Extracted records:
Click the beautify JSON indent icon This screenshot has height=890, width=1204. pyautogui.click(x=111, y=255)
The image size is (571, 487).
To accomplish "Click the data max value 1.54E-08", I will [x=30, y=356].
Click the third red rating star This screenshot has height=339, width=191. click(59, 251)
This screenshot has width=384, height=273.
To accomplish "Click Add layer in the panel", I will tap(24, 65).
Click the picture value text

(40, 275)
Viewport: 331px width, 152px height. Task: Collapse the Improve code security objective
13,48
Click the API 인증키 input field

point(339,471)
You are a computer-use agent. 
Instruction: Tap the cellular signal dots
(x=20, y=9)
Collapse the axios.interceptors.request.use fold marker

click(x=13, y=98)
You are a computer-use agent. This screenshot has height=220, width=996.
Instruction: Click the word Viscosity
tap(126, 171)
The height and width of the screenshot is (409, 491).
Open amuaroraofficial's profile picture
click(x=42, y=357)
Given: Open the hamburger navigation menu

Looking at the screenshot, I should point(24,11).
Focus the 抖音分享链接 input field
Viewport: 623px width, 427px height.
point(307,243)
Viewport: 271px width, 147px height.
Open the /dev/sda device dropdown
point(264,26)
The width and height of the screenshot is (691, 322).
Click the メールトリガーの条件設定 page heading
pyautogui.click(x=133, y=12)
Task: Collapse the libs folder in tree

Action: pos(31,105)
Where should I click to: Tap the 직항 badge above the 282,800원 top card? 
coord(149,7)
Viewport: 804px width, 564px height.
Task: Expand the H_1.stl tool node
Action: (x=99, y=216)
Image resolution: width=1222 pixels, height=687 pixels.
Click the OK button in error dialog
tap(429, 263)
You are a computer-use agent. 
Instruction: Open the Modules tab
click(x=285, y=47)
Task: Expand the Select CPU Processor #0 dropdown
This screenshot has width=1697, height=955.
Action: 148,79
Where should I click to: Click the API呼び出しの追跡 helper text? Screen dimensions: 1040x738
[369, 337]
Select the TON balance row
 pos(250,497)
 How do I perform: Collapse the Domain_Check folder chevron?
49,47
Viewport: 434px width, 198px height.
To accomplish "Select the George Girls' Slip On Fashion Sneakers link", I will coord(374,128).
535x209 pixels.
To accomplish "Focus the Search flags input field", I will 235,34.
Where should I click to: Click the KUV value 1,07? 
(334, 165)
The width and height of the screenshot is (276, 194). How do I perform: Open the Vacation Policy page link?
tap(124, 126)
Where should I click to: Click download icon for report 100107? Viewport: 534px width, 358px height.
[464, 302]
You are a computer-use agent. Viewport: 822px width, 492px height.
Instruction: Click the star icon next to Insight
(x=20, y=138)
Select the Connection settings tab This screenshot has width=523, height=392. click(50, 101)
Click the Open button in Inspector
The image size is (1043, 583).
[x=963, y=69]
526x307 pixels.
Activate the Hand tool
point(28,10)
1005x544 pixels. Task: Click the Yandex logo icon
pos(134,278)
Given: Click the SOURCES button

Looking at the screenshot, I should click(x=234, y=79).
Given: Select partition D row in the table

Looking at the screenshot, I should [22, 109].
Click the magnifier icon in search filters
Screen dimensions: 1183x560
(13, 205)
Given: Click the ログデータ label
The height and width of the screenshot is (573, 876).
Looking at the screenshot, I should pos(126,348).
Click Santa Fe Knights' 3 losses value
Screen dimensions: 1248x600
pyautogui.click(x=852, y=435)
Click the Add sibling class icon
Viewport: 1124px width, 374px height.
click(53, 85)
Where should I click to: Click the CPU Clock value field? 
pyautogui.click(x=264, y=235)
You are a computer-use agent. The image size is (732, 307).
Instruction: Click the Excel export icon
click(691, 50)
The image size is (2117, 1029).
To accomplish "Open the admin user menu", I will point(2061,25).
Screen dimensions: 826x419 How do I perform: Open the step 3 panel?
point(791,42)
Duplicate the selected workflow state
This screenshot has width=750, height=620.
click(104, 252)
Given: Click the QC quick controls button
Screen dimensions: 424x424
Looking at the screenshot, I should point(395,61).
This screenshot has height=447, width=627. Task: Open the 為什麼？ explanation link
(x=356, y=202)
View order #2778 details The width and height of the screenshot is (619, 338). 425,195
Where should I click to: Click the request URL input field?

**What this task involves**. Could you rewrite every line of the items above as a Markdown table with the columns "Row" and "Line", numbering each row and leaving out blank lines?

**Written answer**.
| Row | Line |
|---|---|
| 1 | Click the beautify JSON indent icon This screenshot has height=890, width=1204. pyautogui.click(x=111, y=255) |
| 2 | The image size is (571, 487). |
| 3 | To accomplish "Click the data max value 1.54E-08", I will [x=30, y=356]. |
| 4 | Click the third red rating star This screenshot has height=339, width=191. click(59, 251) |
| 5 | This screenshot has width=384, height=273. |
| 6 | To accomplish "Click Add layer in the panel", I will tap(24, 65). |
| 7 | Click the picture value text |
| 8 | (40, 275) |
| 9 | Viewport: 331px width, 152px height. Task: Collapse the Improve code security objective |
| 10 | 13,48 |
| 11 | Click the API 인증키 input field |
| 12 | point(339,471) |
| 13 | You are a computer-use agent.  |
| 14 | Instruction: Tap the cellular signal dots |
| 15 | (x=20, y=9) |
| 16 | Collapse the axios.interceptors.request.use fold marker |
| 17 | click(x=13, y=98) |
| 18 | You are a computer-use agent. This screenshot has height=220, width=996. |
| 19 | Instruction: Click the word Viscosity |
| 20 | tap(126, 171) |
| 21 | The height and width of the screenshot is (409, 491). |
| 22 | Open amuaroraofficial's profile picture |
| 23 | click(x=42, y=357) |
| 24 | Given: Open the hamburger navigation menu |
| 25 | Looking at the screenshot, I should point(24,11). |
| 26 | Focus the 抖音分享链接 input field |
| 27 | Viewport: 623px width, 427px height. |
| 28 | point(307,243) |
| 29 | Viewport: 271px width, 147px height. |
| 30 | Open the /dev/sda device dropdown |
| 31 | point(264,26) |
| 32 | The width and height of the screenshot is (691, 322). |
| 33 | Click the メールトリガーの条件設定 page heading |
| 34 | pyautogui.click(x=133, y=12) |
| 35 | Task: Collapse the libs folder in tree |
| 36 | Action: pos(31,105) |
| 37 | Where should I click to: Tap the 직항 badge above the 282,800원 top card?  |
| 38 | coord(149,7) |
| 39 | Viewport: 804px width, 564px height. |
| 40 | Task: Expand the H_1.stl tool node |
| 41 | Action: (x=99, y=216) |
| 42 | Image resolution: width=1222 pixels, height=687 pixels. |
| 43 | Click the OK button in error dialog |
| 44 | tap(429, 263) |
| 45 | You are a computer-use agent.  |
| 46 | Instruction: Open the Modules tab |
| 47 | click(x=285, y=47) |
| 48 | Task: Expand the Select CPU Processor #0 dropdown |
| 49 | This screenshot has width=1697, height=955. |
| 50 | Action: 148,79 |
| 51 | Where should I click to: Click the API呼び出しの追跡 helper text? Screen dimensions: 1040x738 |
| 52 | [369, 337] |
| 53 | Select the TON balance row |
| 54 |  pos(250,497) |
| 55 |  How do I perform: Collapse the Domain_Check folder chevron? |
| 56 | 49,47 |
| 57 | Viewport: 434px width, 198px height. |
| 58 | To accomplish "Select the George Girls' Slip On Fashion Sneakers link", I will coord(374,128). |
| 59 | 535x209 pixels. |
| 60 | To accomplish "Focus the Search flags input field", I will 235,34. |
| 61 | Where should I click to: Click the KUV value 1,07?  |
| 62 | (334, 165) |
| 63 | The width and height of the screenshot is (276, 194). How do I perform: Open the Vacation Policy page link? |
| 64 | tap(124, 126) |
| 65 | Where should I click to: Click download icon for report 100107? Viewport: 534px width, 358px height. |
| 66 | [464, 302] |
| 67 | You are a computer-use agent. Viewport: 822px width, 492px height. |
| 68 | Instruction: Click the star icon next to Insight |
| 69 | (x=20, y=138) |
| 70 | Select the Connection settings tab This screenshot has width=523, height=392. click(50, 101) |
| 71 | Click the Open button in Inspector |
| 72 | The image size is (1043, 583). |
| 73 | [x=963, y=69] |
| 74 | 526x307 pixels. |
| 75 | Activate the Hand tool |
| 76 | point(28,10) |
| 77 | 1005x544 pixels. Task: Click the Yandex logo icon |
| 78 | pos(134,278) |
| 79 | Given: Click the SOURCES button |
| 80 | Looking at the screenshot, I should click(x=234, y=79). |
| 81 | Given: Select partition D row in the table |
| 82 | Looking at the screenshot, I should [22, 109]. |
| 83 | Click the magnifier icon in search filters |
| 84 | Screen dimensions: 1183x560 |
| 85 | (13, 205) |
| 86 | Given: Click the ログデータ label |
| 87 | The height and width of the screenshot is (573, 876). |
| 88 | Looking at the screenshot, I should pos(126,348). |
| 89 | Click Santa Fe Knights' 3 losses value |
| 90 | Screen dimensions: 1248x600 |
| 91 | pyautogui.click(x=852, y=435) |
| 92 | Click the Add sibling class icon |
| 93 | Viewport: 1124px width, 374px height. |
| 94 | click(53, 85) |
| 95 | Where should I click to: Click the CPU Clock value field?  |
| 96 | pyautogui.click(x=264, y=235) |
| 97 | You are a computer-use agent. The image size is (732, 307). |
| 98 | Instruction: Click the Excel export icon |
| 99 | click(691, 50) |
| 100 | The image size is (2117, 1029). |
| 101 | To accomplish "Open the admin user menu", I will point(2061,25). |
| 102 | Screen dimensions: 826x419 How do I perform: Open the step 3 panel? |
| 103 | point(791,42) |
| 104 | Duplicate the selected workflow state |
| 105 | This screenshot has width=750, height=620. |
| 106 | click(104, 252) |
| 107 | Given: Click the QC quick controls button |
| 108 | Screen dimensions: 424x424 |
| 109 | Looking at the screenshot, I should point(395,61). |
| 110 | This screenshot has height=447, width=627. Task: Open the 為什麼？ explanation link |
| 111 | (x=356, y=202) |
| 112 | View order #2778 details The width and height of the screenshot is (619, 338). 425,195 |
| 113 | Where should I click to: Click the request URL input field? |